Gilbert Mervilus, Port-au-Prince, Haïti

L’Europe et le modèle belge

– C’est avec un grand intérêt que j’ai lu la brève interview donnée par José-Alain Fralon, essayiste français et analyste de longue date de la réalité belge (J.A. n° 2517). Étant moi-même citoyen belge, élevé à la fois dans la culture flamande et la culture francophone, je suis, dans ma vie et mon travail, en rapport constant avec des personnes et des organisations issues des deux communautés linguistiques. Et, contrairement à ce que laisse entendre M. Fralon, je constate que la volonté d’indépendance flamande n’existe que chez une minorité (10 % à 15 % de l’opinion selon les sondages), même si cette dernière est relayée par un groupe de politiciens très bruyants…

D’un point de vue très pragmatique (propre à la culture flamande), le coût d’une séparation serait d’ailleurs exorbitant, en premier lieu pour la Flandre elle-même, dont le premier partenaire commercial demeure la Wallonie. Autre point : la Flandre n’acceptera jamais d’être amputée de la région de Bruxelles, la plus dynamique de Belgique. Si je puis me permettre une autre prédiction : la Belgique s’engagera dans une cinquième réforme de ses institutions, qui débouchera sur un nouveau type de fédéralisme. Dans ce cadre, les différentes communautés et régions seront les acteurs principaux, voire exclusifs, du fonctionnement de l’État « central ». Et si cette réforme devait échouer, c’est la construction européenne elle-même qui serait en danger. Car le modèle belge est le seul possible pour l’Europe : une fédération d’États aux cultures très diverses, dont les membres doivent vivre et travailler ensemble dans le respect mutuel de leurs identités.

Christophe Herinckx, Louvain-la-Neuve, Belgique

Kouchner à géométrie variable

– En ce qui concerne l’envolée rhétorique de Bernard Kouchner au sujet de la Tunisie (voir J.A. n° 2515), il s’agit d’une tempête dans un verre d’eau. Le ministre français des Affaires étrangères n’émeut personne et ce qu’il dit n’a d’autre valeur que celle qu’on veut bien lui accorder. Il n’est plus à une contradiction près. Son élan humaniste perd de son éclat à l’épreuve de la réalité. Après un silence assourdissant lors des derniers événements de Gaza – pour ne citer que l’exemple le plus récent –, le ministre français a voulu redorer son blason à peu de frais. Le « droit d’ingérence » présuppose une équité et une éthique sans faille, loin d’une quelconque politique à géométrie variable.

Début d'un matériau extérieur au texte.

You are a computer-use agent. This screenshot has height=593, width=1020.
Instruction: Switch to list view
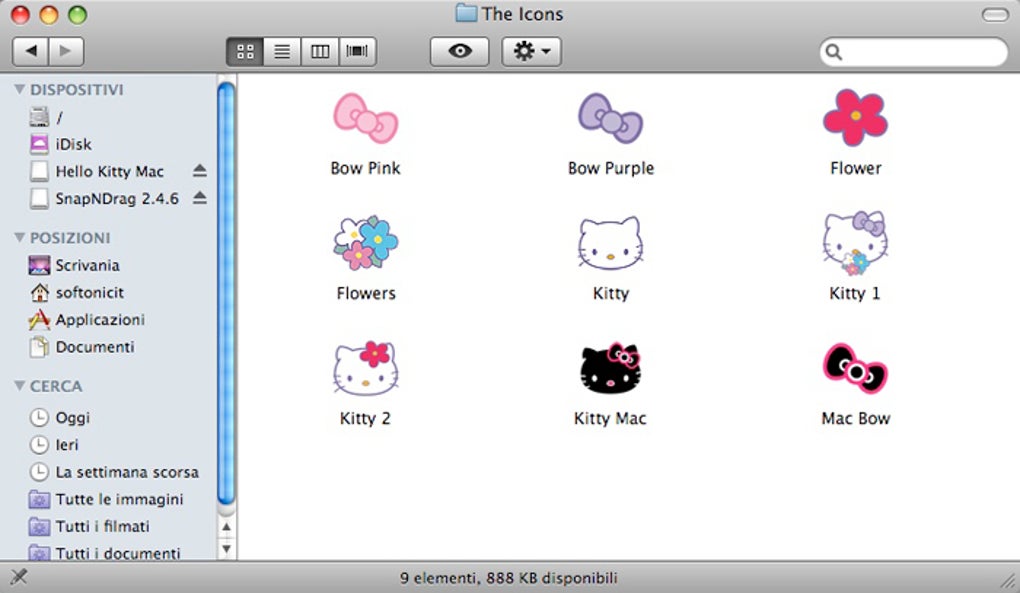(282, 51)
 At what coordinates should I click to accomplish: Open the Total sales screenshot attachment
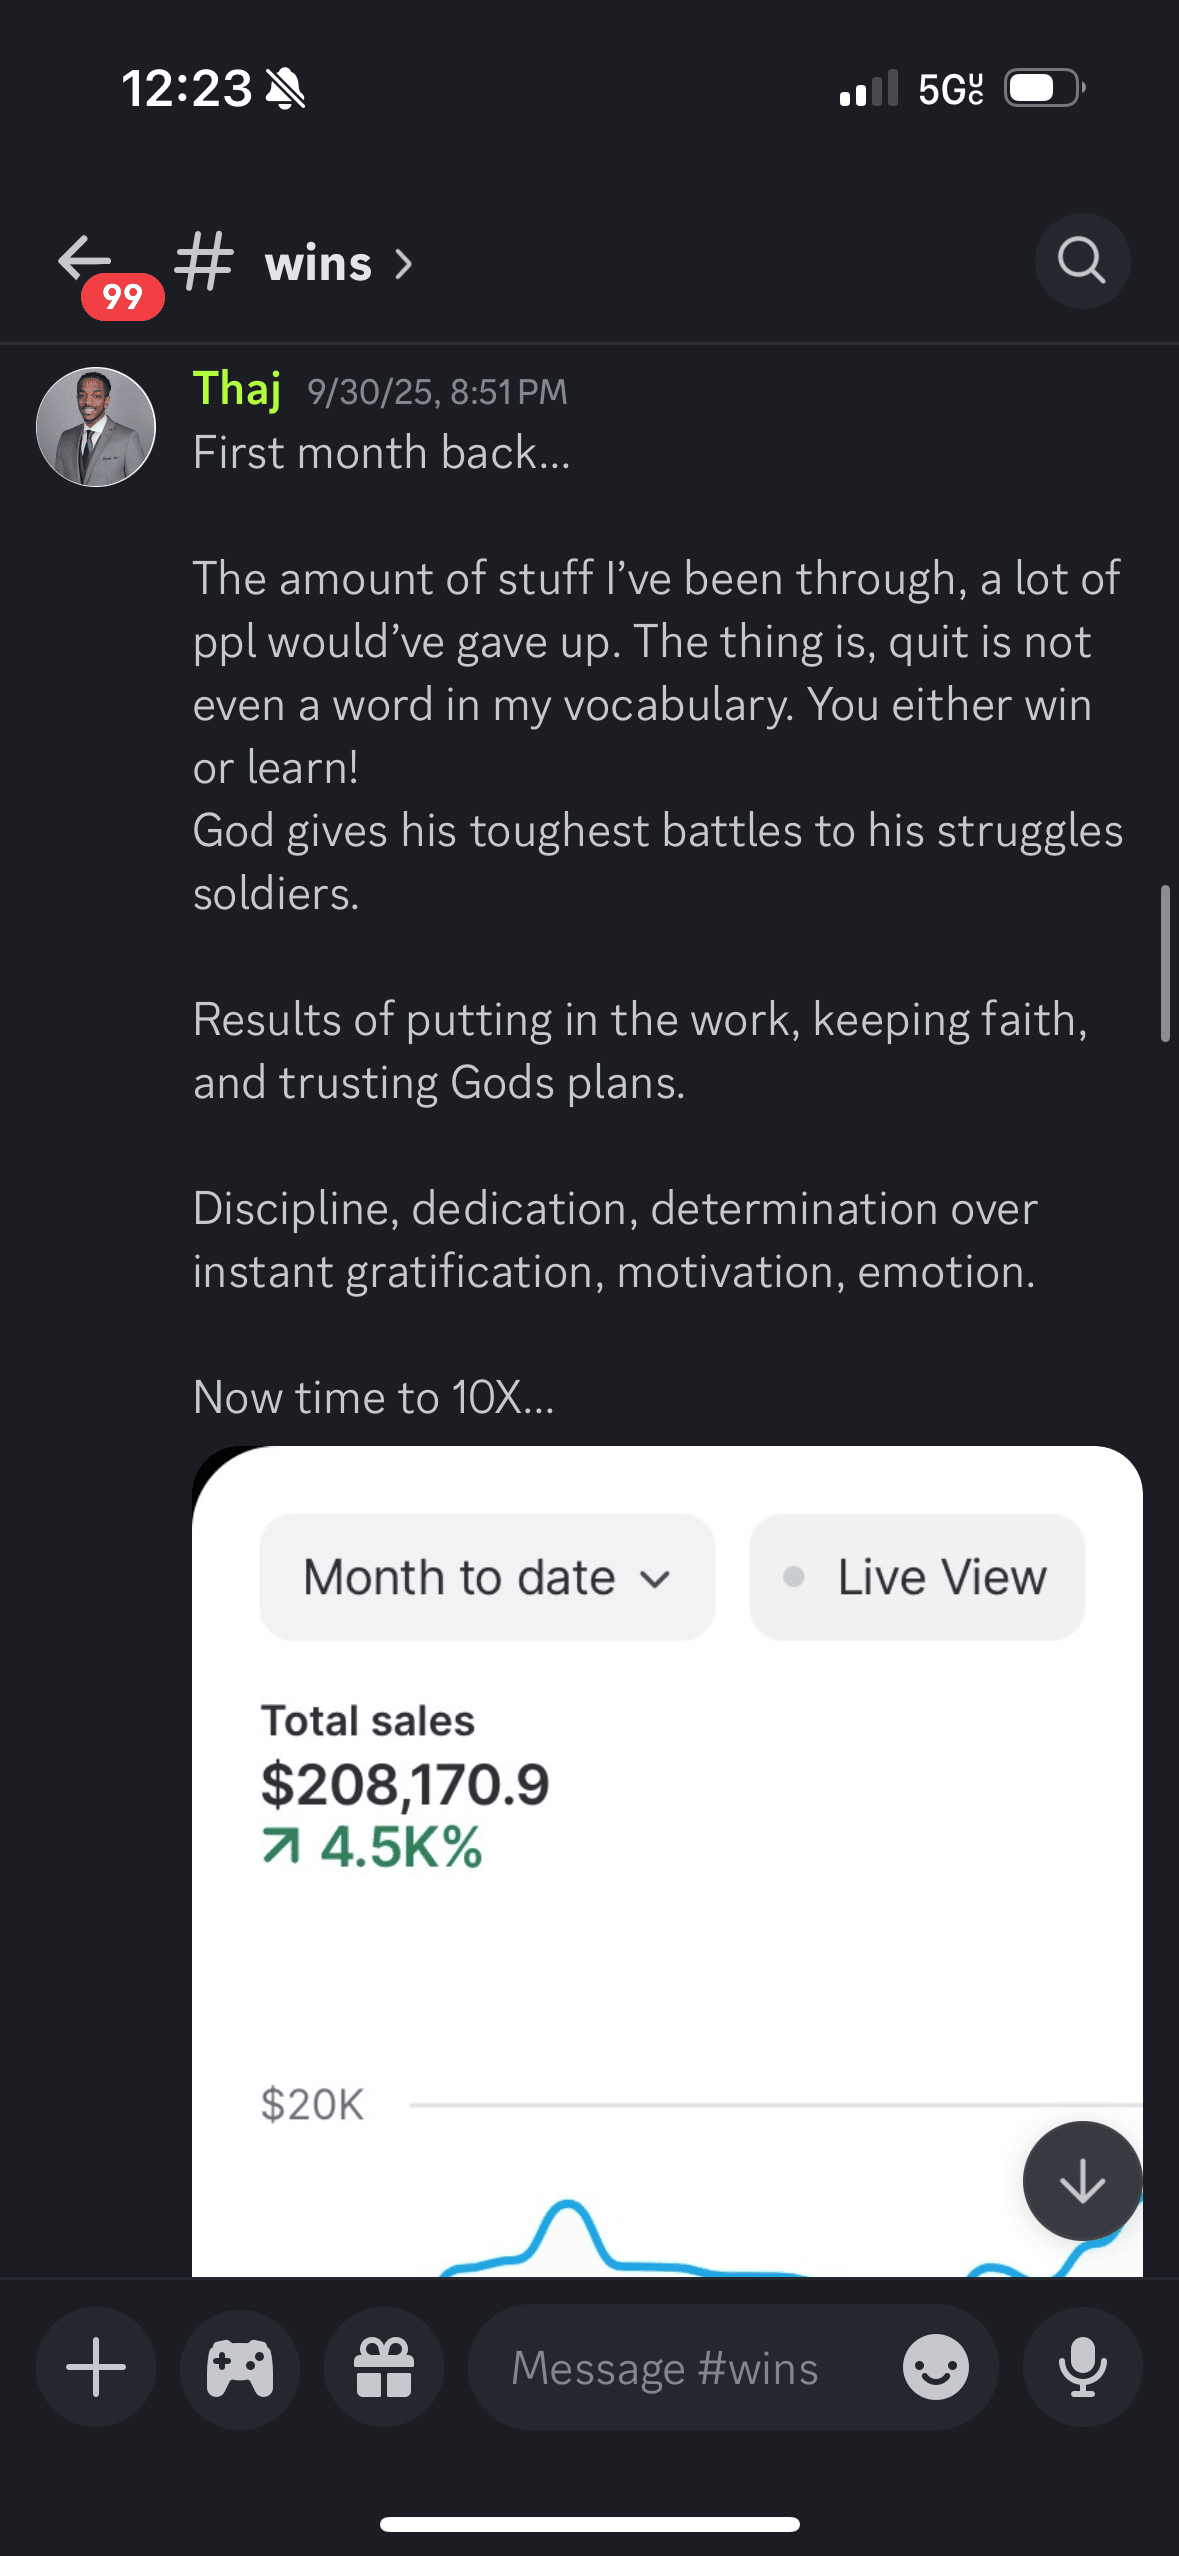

Cet incident étant évacué, la France, étendard des droits humains, est pour nous, Tunisiens, une grande et proche amie, à laquelle nous lient l’Histoire et une communauté de destin, dont le ciment est désormais ce nouvel espace euro-méditerranéen. C’est notre avenir commun, construisons-le, main dans la main. N’est-ce pas Saint-Exupéry qui disait : « S’aimer, ce n’est pas se regarder l’un l’autre, c’est regarder ensemble dans la même direction » ?

Mansour El Feki, Montréal, Canada

Non-démocraties arabes

– Pourquoi les pays arabes souffrent-ils d’un déficit alarmant de démocratie ? La réponse tient évidemment à des raisons historiques et institutionnelles, mais aussi d’ordre éthique. Car des rives de l’Euphrate à l’Atlantique, quiconque ne justifiant pas d’une descendance nobiliaire, d’une filiation andalouse ou ottomane, ne se référant pas à un passé de moudjahid ou n’étant pas issu d’une coterie religieuse ou politique, a peu de chances de réussir dans son propre pays ! Convaincus d’être dépositaires de valeurs suprêmes, seuls les adeptes de quelques « chapelles » paraissent en mesure d’accéder aux dignités professionnelles et politiques et de se voir ainsi associés à la vie publique… Le népotisme et la discrimination restant la règle, l’émergence de la démocratie dans les pays arabes n’est pas pour demain… Et celle d’un Obama encore moins !

Moha Bounif, Rabat, Maroc

Kenitra, l’omerta

– C’est avec une émotion très particulière que j’ai lu sous la plume de Hamid Barrada la fabuleuse histoire des « hautes études » de Kenitra, digne d’une épopée (voir J.A. n° 2514). C’est bien la preuve que lorsqu’on a des convictions, aucune montagne ne peut être assez haute pour nous barrer le chemin. En quatre ans de vie au Maroc (1995-1999), jamais je n’aurais deviné que, derrière les murs sinistres des prisons, il puisse se trouver des prisonniers d’un tel niveau d’instruction. Pourquoi ? Parce que personne n’en parlait ! Même dans l’intimité d’un salon, avec la garantie que « l’œil de Moscou » ne pouvait y pénétrer, la question de cette prison était tout bonnement tue. On n’en parlait pas. C’était comme toucher à l’un des trois sujets sensibles au Maroc : Allah, la famille royale et la marocanité du Sahara. L’article lève vraiment un pan du voile sur le système Hassan II.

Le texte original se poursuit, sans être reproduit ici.